[[ Records supplied open ]]
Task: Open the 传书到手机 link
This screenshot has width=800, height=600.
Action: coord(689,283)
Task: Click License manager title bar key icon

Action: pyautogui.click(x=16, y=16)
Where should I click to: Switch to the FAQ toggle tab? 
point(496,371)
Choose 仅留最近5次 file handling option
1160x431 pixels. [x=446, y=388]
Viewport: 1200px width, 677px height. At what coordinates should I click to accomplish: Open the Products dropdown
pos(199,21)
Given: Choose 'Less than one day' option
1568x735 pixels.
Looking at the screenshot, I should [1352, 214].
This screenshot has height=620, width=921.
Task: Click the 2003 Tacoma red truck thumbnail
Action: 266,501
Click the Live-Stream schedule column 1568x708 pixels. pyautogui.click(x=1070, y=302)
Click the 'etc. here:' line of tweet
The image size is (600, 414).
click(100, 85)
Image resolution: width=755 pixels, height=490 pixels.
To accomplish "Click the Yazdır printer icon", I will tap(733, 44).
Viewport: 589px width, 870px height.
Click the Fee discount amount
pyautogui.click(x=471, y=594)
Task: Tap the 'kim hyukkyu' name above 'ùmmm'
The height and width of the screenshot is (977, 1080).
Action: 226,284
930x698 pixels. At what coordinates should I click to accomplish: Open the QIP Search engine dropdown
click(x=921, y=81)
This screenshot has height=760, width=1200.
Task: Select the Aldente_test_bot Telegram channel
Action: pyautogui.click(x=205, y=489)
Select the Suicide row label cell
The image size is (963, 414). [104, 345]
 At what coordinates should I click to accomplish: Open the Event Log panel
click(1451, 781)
[[ Records supplied closed ]]
What is required
Output the records above precisely.

Answer to this problem
Task: Open the 传书到手机 link
This screenshot has width=800, height=600.
Action: coord(689,283)
Task: Click License manager title bar key icon

Action: pyautogui.click(x=16, y=16)
Where should I click to: Switch to the FAQ toggle tab? 
point(496,371)
Choose 仅留最近5次 file handling option
1160x431 pixels. [x=446, y=388]
Viewport: 1200px width, 677px height. At what coordinates should I click to accomplish: Open the Products dropdown
pos(199,21)
Given: Choose 'Less than one day' option
1568x735 pixels.
Looking at the screenshot, I should [1352, 214].
This screenshot has height=620, width=921.
Task: Click the 2003 Tacoma red truck thumbnail
Action: 266,501
Click the Live-Stream schedule column 1568x708 pixels. pyautogui.click(x=1070, y=302)
Click the 'etc. here:' line of tweet
The image size is (600, 414).
click(100, 85)
Image resolution: width=755 pixels, height=490 pixels.
To accomplish "Click the Yazdır printer icon", I will tap(733, 44).
Viewport: 589px width, 870px height.
Click the Fee discount amount
pyautogui.click(x=471, y=594)
Task: Tap the 'kim hyukkyu' name above 'ùmmm'
The height and width of the screenshot is (977, 1080).
Action: 226,284
930x698 pixels. At what coordinates should I click to accomplish: Open the QIP Search engine dropdown
click(x=921, y=81)
This screenshot has height=760, width=1200.
Task: Select the Aldente_test_bot Telegram channel
Action: pyautogui.click(x=205, y=489)
Select the Suicide row label cell
The image size is (963, 414). [104, 345]
 At what coordinates should I click to accomplish: Open the Event Log panel
click(1451, 781)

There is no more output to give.